“Massimo Bossetti e Yara non si sono mai visti, non si conoscevano”, dichiara la difesa rivendicando l’innocenza dell’uomo

Il 26 febbraio cadrà il decimo anniversario dal ritrovamento del corpo di Yara Gambirasio, nel frattempo i legali di Massimo Bossetti continuano a lavorare per dimostrarne l’innocenza.

Un caso che ha sconvolto l’opinione pubblica e che continua a suscitare grande costernazione.

Il cadavere della piccola Yara è stato ritrovato in cattivo stato di conservazione dopo mesi dal delitto, individuato per caso da un abitante del posto in un campo.

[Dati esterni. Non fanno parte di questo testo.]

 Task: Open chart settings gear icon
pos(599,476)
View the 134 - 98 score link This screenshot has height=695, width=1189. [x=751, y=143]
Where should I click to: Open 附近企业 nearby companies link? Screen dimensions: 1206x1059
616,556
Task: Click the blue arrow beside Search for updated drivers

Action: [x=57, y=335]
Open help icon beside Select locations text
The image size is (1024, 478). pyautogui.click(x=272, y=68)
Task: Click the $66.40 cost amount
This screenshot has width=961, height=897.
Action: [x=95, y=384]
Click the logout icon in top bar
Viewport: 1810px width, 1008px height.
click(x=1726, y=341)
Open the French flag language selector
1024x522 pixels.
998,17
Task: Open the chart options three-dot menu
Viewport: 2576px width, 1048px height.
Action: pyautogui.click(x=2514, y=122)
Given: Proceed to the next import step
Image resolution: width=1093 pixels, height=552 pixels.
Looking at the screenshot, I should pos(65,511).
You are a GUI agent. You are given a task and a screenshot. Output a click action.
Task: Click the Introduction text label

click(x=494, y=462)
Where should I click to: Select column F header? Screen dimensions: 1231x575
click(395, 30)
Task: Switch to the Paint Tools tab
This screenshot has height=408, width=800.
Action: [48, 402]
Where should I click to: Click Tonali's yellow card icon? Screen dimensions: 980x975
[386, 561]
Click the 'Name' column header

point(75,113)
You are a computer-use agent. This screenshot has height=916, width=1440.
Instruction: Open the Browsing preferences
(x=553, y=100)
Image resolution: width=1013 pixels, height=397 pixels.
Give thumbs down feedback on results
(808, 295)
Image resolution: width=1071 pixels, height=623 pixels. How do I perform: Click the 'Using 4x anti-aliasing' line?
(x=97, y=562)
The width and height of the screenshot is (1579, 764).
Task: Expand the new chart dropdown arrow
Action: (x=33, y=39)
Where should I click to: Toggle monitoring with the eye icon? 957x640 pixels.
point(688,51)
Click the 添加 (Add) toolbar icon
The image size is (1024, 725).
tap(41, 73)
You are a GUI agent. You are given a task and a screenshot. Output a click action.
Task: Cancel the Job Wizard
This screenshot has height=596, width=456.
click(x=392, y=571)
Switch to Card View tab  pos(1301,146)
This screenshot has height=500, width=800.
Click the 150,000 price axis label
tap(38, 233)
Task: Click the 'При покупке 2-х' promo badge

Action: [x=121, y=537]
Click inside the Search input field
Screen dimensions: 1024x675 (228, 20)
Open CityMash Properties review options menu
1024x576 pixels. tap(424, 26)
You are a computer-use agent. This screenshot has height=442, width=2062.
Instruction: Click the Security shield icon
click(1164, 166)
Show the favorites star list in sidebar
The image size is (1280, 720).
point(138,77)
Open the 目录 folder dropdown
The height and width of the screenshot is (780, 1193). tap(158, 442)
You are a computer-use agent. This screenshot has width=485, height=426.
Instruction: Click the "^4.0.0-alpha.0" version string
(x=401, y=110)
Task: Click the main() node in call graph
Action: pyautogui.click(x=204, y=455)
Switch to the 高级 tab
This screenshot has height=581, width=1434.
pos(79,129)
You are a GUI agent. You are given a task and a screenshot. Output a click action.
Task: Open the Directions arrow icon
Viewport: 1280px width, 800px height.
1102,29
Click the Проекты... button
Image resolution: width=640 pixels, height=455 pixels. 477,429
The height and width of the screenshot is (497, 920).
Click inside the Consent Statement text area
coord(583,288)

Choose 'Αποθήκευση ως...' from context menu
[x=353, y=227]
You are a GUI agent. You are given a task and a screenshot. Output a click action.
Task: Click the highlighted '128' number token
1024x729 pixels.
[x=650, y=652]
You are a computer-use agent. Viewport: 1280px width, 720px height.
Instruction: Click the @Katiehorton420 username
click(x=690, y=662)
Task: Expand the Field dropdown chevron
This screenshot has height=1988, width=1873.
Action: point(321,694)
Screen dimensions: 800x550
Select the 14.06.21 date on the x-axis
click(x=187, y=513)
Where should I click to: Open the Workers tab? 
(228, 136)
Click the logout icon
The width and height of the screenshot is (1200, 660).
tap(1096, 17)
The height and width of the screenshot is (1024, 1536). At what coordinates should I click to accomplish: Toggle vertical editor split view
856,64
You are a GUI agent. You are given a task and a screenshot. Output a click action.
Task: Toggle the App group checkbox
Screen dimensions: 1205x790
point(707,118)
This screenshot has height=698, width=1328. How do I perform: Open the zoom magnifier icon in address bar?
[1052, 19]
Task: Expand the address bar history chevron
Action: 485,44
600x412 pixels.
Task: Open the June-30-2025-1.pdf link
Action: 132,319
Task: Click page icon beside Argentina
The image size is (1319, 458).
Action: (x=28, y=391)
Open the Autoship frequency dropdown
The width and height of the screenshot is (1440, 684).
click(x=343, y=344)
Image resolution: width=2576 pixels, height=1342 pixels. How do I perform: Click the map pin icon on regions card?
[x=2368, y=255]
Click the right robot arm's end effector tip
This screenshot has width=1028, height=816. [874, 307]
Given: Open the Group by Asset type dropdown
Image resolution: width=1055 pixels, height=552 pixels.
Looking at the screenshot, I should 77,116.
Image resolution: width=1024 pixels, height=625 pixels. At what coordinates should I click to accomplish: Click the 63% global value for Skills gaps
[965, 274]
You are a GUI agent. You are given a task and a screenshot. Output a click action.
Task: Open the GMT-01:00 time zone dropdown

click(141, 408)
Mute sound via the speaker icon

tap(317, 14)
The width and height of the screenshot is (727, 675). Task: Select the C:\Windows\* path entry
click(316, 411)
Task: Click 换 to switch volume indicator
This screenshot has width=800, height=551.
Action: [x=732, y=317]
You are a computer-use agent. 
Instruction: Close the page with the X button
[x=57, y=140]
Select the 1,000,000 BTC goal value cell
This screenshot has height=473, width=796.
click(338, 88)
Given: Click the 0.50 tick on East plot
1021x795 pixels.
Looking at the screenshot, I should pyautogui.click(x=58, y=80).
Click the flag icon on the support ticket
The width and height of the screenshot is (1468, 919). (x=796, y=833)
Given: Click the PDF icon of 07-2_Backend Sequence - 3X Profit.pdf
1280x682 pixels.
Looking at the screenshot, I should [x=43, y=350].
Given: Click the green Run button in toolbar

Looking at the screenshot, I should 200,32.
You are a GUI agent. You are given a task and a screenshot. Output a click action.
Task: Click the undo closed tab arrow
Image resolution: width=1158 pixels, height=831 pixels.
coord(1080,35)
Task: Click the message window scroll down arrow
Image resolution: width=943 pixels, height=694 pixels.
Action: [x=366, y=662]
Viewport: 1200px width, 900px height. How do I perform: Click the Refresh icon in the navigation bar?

Solo dopo 3 anni di indagini e ricerche da parte degli uomini della scientifica si è isolato un Dna associato al sospettato: Massimo Bossetti.

Il muratore di Mapello è stato così arrestato ed in seguito condannato in via definitiva dopo un lungo iter processuale.

Ma Bossetti sin da quando è entrato in carcere ha sempre proclamato la sua estraneità al caso.

Le recenti dichiarazioni del legale di Massimo Bossetti

Massimo Bossetti Yara mai visti

Il suo legale, Claudio Salvagni nel corso degli anni ha fatto delle dichiarazioni molto forti.

Negli ultimi tempi, il legale è tornato a far sentire la sua voce annunciando la possibile revisione del processo.

Massimo Bossetti negli anni non è mai tornato indietro confermando le sue dichiarazioni iniziali di innocenza.

Il suo avvocato Claudio Salvagni nel corso di una recente intervista a Cusano Italia Tv ha ribadito la posizione del suo assistito, riportando le parole di Bossetti:

“È un caso oggettivo che Massimo Bossetti e la povera Yara non si sono mai visti, mai incontrati, non si conoscevano”

Salvagni ha inoltre rivelato ai media alcuni nuovi elementi, che sono emersi nell’ambito del caso Yara.

Secondo la posizione sempre tenuta dalla difesa di Massimo Bossetti, il processo portato avanti ha avuto delle falle, avvalorate dal diniego di concedere l’esame dei reperti.

A tal proposito l’avvocato ha dichiarato: “Noi non abbiamo visto nessun reperto, abbiamo dovuto fare un atto di fede e dire ok, questi reperti esistono”.

Salvagni contestando la decisione che ha portato fino alla Cassazione con la condanna di Bossetti ha ammesso:

“Alla fine, un muratore in carcere condannato anche sulla scorta di un giustizialismo colpevolista e forcaiolo ha reso tranquille tutte quelle persone che erano convinte di aver preso il vero assassino. 

In più ha messo al riparo tutti coloro che hanno fatto carriera e preso encomi da possibili débâcle e fallimenti”.

Oggi si apre invece lo scenario della revisione del processo, visto che nel mese di gennaio 2021 è stato accolto il ricorso contro le precedenti dichiarazioni di inammissibilità alla visione dei reperti.

Quindi la difesa di Bossetti potrà provvedere ad esaminare le prove, una concessione in precedenza negata più volte.

Si potrebbe così fare più concreta la revisione processuale per controbattere le sentenze precedenti basate su un “falso storico”.